--- Brano ---
########################################

L'Italiano inamidato che si apprende a scuola



  Lo scorso autunno ho acquistato “La lingua batte dove il dente duole” (ed. Laterza, Novembre 2013, euro 14,00). Si tratta un vivacissimo dialogo tra Andrea Camilleri e Tullio De Mauro sulla forza espressiva del dialetto, sullo stato di salute dell’Italiano, sul cattivo uso delle parole da parte dei mezzi di comunicazione di massa (- sempre loro, sigh!)
Fra i numerosi spunti che ho ritenuto interessanti, voglio condividere con voi alcune riflessioni scaturite, soprattutto, dalla lettura del terzo capitolo, in cui i due autori si interrogano sul ruolo della scuola nell’insegnamento dell’Italiano e sul progressivo impoverimento del dialetto, privo ormai di una cultura tradizionale da cui mutuare lemmi, espressioni, proverbi.
Bisognerebbe intendersi su cosa sia lingua corretta
 (Don Milani)
Premetto che non sono mai stata un’appassionata di dialetto locale, sia perché appartengo a una generazione che non lo ha conosciuto in salute e che è oggi incapace di parlarlo, di pronunciarlo bene o, spesso, persino di comprenderlo, sia perché lo ritengo una barriera culturale per quanti non hanno avuto e non avranno la formazione di Camilleri e potrebbero utilizzarlo come forma esclusiva di comunicazione. Premetto che il mio apprendimento dell’Italiano è stato, comunque, spesso rallentato dai vezzi e dalle abitudini linguistiche regionali che fioccano di intercalari, di ridondanze, di modi di dire presi in prestito dal dialetto ma che dialetto, in senso stretto, non sono perché diffusi in una versione tradotta, italianizzata. Premetto, inoltre, che nella mia comunicazione quotidiana, compresa quella formale di docente in cattedra, una buona parte del messaggio da veicolare è affidato ai gesti e a una generosa mimica facciale. Premetto, infine, che da adolescente, pur studiando in un liceo classico, disponevo di un mio personale vocabolario privato che spesso annoverava interiezioni e imprecazioni non canonizzate da alcuno zingarelli, e spesso tuttora affioranti quando parlo.
Per tutte queste ragioni, leggendo le considerazioni di Camilleri e De Mauro sulla battaglia contro il dialetto da parte della scuola, mi sono sentita chiamata in causa, anche perché, quest’anno, per la prima volta, ho insegnato formalmente grammatica a studenti in età dell’obbligo, dedicando tre ore settimanali alla riflessione sulla lingua, all’apprendimento delle sue strutture, alla correzione di esercizi perfettamente corrispondenti al segmento linguistico in esame.
 Il titolo del capitolo incriminato, Un italiano in cui non si dice mai “dare” , è già una bella scossa! Si allude, infatti, all’italiano stantio che, poco dopo, De Mauro definirà inamidato, cioè tirato a lucido e rigido. L’italiano della scuola, insomma. Quello dei manuali di grammatica che scoppiano di esempi garbati oltre che corretti, quello delle correzioni puntualmente apportate da noi docenti ai temi degli alunni, quando deragliano dal binario della lingua standard plus - mio conio, questo, che sta ad indicare la versione ancor più ingrigita e cristallizzata dell’italiano standard. Insomma, una sorta di lingua morta, inesistente nella realtà e, di fatto, sganciata dalle urgenze della comunicazione viva, reale.

########################################

--- Dati raccolti ---
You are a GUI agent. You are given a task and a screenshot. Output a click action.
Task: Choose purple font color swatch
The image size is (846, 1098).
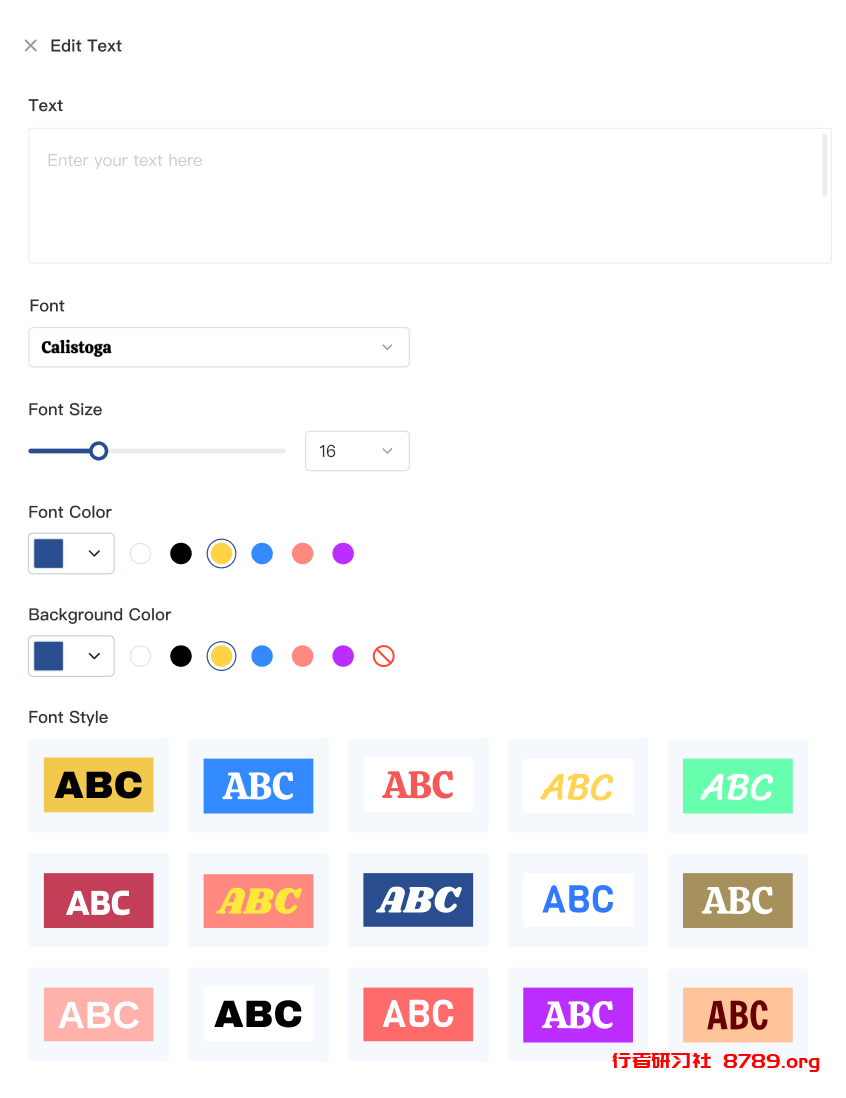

########################################

--- Consegne ---
a) Nel brano sull'italiano della scuola, con quale aggettivo De Mauro definisce l'italiano stantio, e che cosa significa tale aggettivo?
b) Riprenda il brano sull'italiano della scuola e lo prosegua dal punto in cui si interrompe.
Le righe raccolte non sono necessarie per svolgere le consegne.

--- Risposte alle consegne ---
a) Lo definisce "inamidato", cioè tirato a lucido e rigido.

b)
Gli esempi che i due autori citano sono piuttosto noti: la scuola predilige la parola viso alla più materica faccia, egli, ella a lui e lei e ingaggia una vera e propria guerra contro i verbi fare e dare sistematicamente sostituiti da una fiumana di sinonimi più nobili e più specifici: “effettuare” “eseguire” “porgere” “offrire” ecc. Si mostra, con l’analisi di alcune correzioni apportate a temi  di studenti diversi per età e regione, che quasi sempre, i docenti tendono a sacrificare l’espressione più vicina e più compromessa col dialetto rispetto alla più nobile, di natura più libresca o più burocratica.
 Coincidenze
Proprio in quei giorni mi trovavo a concludere un ciclo di lezioni sul verbo. Il manuale in adozione, alla fine di ogni capitolo, così come aveva fatto per i precedenti argomenti, chiudeva l’unità didattica con una sezione di approfondimento lessicale. In questo caso, la scheda verteva – per l’appunto!- su come evitare l’uso (attenzione: non solo nello scritto, anche nel parlato) del verbo-factotum  fare. Seguiva una pioggia di esempi, mille sinonimi, tutti puntualmente illustrati, con cui sostituire il meschinello. Alcuni, in verità, erano sinonimi pignoli più che precisi e talmente poco espressivi che quasi mi pareva sentirli, De Mauro e Camilleri, ridere a crepapelle e farsi beffe dei poveri autori del manuale!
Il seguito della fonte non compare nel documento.